Contributing Factor Definitions

At a glance

Review technical definitions for the 30 contributing factors for foodborne illness outbreaks, organized around the three types of contributing factors (contamination, proliferation, and survival). Staff from CDC, the Food and Drug Administration (FDA), and state health departments helped revise these contributing factors to show how foodborne illness outbreaks evolve.

Three types of contributing factors: contamination, proliferation, and survival.

Old definitions

Note‎

Participants in our National Environmental Assessment Reporting System (NEARS) started using these revised contributing factor definitions as of January 1, 2022, for outbreaks occurring in 2022 or later.

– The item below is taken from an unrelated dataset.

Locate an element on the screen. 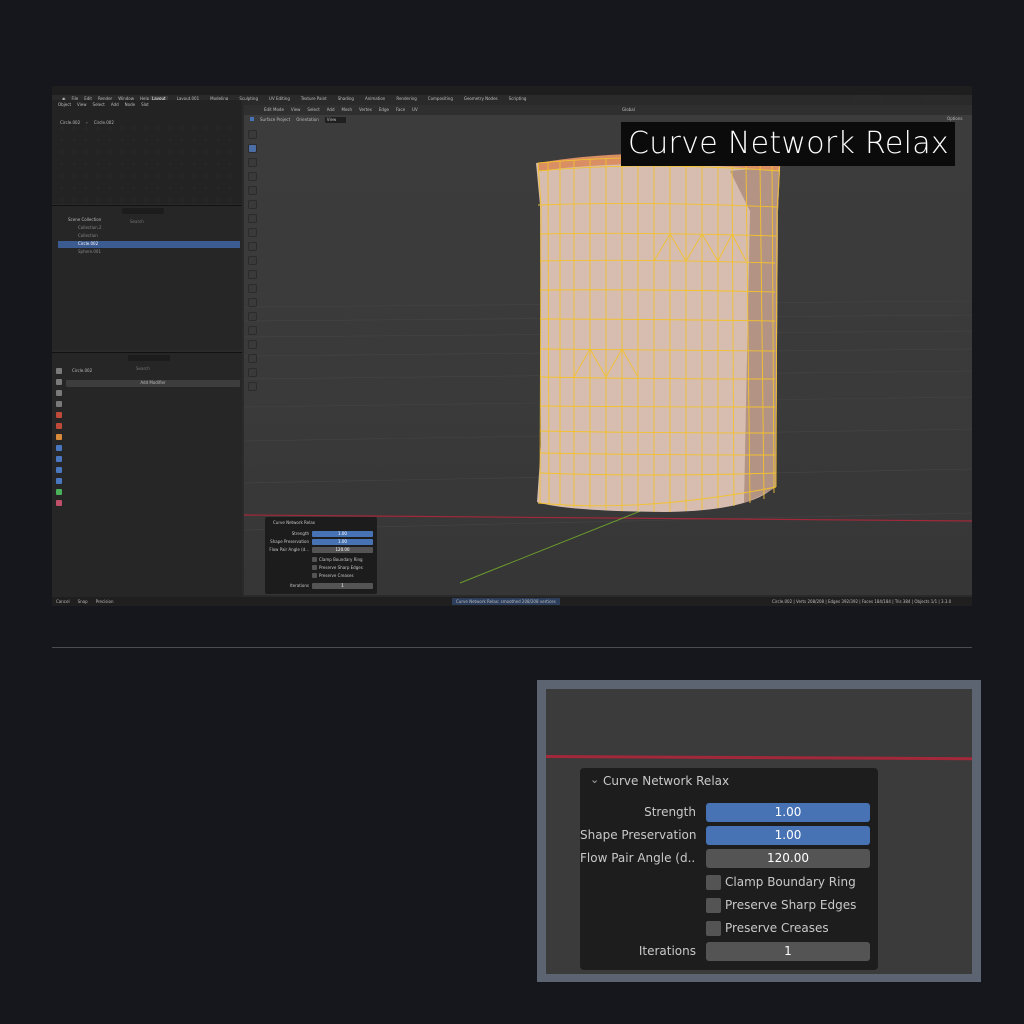 The height and width of the screenshot is (1024, 1024). inset-icon is located at coordinates (252, 274).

The 2009-2021 definitions are still available for reporting outbreaks that started before 2022.

Contamination

Contamination contributing factors are factors that introduce or otherwise permit contamination of food. These factors relate to how the etiologic agent got onto or into the food.

Proliferation

For bacterial and fungal outbreaks only.

Proliferation contributing factors are factors that allow proliferation of etiologic agents. These factors relate to how the pathogen was able to increase in numbers and/or produce toxic products before the food was ingested.

Survival

For bacterial, viral, parasitic, or fungal outbreaks only.

Survival factors are factors that allow pathogens to survive or that fail to inactivate the contaminant. These factors relate to processes that should have killed or reduced the pathogen population to below an infectious dose but did not because of one of these factors.